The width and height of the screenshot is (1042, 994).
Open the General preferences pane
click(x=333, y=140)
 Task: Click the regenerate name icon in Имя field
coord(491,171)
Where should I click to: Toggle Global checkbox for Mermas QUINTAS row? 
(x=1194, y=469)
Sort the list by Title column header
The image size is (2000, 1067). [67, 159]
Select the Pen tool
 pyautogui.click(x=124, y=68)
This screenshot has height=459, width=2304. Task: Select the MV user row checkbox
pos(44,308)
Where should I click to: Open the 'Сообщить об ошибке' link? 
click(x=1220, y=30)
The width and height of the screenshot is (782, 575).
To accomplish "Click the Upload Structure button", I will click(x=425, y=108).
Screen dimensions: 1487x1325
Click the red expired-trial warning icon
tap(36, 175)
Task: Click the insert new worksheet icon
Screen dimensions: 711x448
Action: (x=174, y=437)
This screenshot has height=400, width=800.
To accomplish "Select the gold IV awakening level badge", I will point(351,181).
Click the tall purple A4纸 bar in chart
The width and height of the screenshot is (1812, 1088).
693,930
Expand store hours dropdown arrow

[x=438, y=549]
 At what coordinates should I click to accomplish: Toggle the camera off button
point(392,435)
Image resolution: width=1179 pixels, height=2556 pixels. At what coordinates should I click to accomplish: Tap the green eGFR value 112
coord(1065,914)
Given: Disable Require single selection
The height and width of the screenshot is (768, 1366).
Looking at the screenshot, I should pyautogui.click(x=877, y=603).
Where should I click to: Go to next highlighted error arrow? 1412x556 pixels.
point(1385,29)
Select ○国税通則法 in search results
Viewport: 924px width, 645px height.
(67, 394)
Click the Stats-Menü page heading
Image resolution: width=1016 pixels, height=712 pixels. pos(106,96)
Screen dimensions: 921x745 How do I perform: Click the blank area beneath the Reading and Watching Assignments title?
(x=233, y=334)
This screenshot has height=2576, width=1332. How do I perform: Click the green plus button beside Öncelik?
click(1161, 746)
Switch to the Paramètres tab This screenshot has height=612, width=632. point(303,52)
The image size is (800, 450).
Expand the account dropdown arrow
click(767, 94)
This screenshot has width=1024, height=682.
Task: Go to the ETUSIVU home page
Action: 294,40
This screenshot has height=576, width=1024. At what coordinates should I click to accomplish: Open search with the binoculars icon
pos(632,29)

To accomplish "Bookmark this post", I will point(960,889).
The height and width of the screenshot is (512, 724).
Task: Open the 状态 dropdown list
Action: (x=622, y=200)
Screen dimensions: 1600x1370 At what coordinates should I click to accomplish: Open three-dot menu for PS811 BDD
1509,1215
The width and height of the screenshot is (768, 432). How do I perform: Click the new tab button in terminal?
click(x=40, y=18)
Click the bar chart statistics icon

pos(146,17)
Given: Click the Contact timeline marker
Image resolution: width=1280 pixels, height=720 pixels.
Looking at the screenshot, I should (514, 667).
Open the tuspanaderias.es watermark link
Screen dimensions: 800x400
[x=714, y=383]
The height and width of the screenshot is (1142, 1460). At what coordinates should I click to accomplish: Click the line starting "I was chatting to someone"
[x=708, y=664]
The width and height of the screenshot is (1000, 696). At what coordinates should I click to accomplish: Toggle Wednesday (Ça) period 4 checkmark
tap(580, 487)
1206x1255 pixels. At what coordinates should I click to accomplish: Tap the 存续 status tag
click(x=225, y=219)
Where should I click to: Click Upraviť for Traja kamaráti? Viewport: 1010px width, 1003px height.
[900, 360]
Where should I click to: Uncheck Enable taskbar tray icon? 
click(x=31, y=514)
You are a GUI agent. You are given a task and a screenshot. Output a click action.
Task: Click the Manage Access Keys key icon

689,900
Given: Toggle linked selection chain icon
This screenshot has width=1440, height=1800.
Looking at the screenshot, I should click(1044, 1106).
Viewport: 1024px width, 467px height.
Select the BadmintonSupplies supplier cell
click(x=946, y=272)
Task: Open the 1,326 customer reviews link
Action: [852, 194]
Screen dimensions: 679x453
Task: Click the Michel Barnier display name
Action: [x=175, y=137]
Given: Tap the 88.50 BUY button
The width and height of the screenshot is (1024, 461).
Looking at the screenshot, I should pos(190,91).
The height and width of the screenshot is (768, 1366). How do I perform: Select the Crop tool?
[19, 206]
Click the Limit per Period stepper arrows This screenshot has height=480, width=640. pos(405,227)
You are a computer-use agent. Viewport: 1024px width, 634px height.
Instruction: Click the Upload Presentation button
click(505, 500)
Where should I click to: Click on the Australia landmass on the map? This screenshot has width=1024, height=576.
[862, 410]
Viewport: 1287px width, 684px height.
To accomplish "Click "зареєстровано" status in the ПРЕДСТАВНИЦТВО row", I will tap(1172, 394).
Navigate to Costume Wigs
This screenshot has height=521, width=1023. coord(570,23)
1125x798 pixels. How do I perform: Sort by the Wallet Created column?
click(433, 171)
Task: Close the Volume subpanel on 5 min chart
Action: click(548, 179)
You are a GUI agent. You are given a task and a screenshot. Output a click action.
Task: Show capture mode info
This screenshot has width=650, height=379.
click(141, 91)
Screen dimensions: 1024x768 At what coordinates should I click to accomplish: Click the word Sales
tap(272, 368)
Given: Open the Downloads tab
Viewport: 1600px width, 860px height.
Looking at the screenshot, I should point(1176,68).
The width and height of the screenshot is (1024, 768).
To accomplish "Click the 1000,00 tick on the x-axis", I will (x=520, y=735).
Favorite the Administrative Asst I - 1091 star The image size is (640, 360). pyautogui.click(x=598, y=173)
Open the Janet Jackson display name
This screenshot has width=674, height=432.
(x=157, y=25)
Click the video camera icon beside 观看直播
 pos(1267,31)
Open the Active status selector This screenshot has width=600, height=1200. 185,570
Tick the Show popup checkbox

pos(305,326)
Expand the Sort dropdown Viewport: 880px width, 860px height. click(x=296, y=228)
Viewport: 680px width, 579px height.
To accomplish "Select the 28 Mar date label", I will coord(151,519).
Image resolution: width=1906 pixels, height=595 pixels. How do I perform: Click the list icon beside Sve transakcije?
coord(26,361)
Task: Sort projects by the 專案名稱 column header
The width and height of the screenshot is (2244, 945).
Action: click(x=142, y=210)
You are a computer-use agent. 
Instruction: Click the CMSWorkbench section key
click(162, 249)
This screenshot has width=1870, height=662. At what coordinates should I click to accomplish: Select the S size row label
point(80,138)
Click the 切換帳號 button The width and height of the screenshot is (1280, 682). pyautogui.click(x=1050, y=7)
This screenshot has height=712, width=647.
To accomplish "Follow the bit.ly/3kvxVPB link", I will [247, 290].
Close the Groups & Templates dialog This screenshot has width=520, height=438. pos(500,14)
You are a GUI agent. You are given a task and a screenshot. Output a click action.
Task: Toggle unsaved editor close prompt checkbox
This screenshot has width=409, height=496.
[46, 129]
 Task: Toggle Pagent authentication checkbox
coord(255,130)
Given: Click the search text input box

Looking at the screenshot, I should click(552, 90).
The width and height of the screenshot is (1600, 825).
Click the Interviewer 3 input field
┄┄┄┄┄┄┄┄┄┄┄┄┄┄┄┄┄┄┄┄
**About this exercise**: In the listing above, find the line containing "Image resolution: width=1906" and the line containing "Task: Sort projects by the 專案名稱 column header". Output them and every line between, exactly, and nothing else.

**Answer for the task**:
Image resolution: width=1906 pixels, height=595 pixels. How do I perform: Click the list icon beside Sve transakcije?
coord(26,361)
Task: Sort projects by the 專案名稱 column header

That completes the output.